(Entries from a dataset)

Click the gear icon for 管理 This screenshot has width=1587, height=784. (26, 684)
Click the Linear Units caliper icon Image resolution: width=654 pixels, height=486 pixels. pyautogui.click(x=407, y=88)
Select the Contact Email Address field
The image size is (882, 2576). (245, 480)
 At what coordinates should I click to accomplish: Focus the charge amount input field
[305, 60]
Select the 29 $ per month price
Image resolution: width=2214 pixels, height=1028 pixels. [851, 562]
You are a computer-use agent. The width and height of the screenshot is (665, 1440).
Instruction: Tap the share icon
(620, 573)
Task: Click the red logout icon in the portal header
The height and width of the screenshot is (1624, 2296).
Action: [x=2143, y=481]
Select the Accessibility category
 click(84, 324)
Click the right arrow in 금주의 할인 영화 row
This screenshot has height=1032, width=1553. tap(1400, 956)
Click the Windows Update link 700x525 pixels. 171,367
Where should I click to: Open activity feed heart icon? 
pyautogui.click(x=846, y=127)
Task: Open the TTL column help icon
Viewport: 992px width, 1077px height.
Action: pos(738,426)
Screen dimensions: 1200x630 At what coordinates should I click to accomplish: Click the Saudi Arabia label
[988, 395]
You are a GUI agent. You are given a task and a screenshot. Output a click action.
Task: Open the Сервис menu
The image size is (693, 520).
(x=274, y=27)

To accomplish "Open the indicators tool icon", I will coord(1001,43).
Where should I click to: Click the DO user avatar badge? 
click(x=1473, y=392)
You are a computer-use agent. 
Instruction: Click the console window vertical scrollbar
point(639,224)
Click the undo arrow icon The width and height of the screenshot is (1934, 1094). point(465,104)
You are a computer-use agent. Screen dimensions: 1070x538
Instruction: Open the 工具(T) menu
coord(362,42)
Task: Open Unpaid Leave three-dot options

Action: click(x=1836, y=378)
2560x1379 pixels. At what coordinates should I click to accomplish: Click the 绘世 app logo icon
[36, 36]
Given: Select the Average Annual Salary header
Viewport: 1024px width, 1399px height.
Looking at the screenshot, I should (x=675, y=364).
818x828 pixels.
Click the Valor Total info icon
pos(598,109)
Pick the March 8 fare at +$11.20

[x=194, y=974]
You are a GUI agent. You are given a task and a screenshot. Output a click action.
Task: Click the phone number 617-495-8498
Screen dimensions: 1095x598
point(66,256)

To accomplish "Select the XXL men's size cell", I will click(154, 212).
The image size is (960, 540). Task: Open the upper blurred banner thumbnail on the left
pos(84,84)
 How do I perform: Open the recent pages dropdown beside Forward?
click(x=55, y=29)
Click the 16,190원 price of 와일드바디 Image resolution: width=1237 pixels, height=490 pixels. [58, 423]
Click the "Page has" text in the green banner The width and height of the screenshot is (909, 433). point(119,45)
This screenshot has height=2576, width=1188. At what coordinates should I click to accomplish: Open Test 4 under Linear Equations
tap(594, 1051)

What to produce: Count the lines above that contain the string "header", treating uppercase and lowercase as different. Reply with the number alone.

Problem solution: 2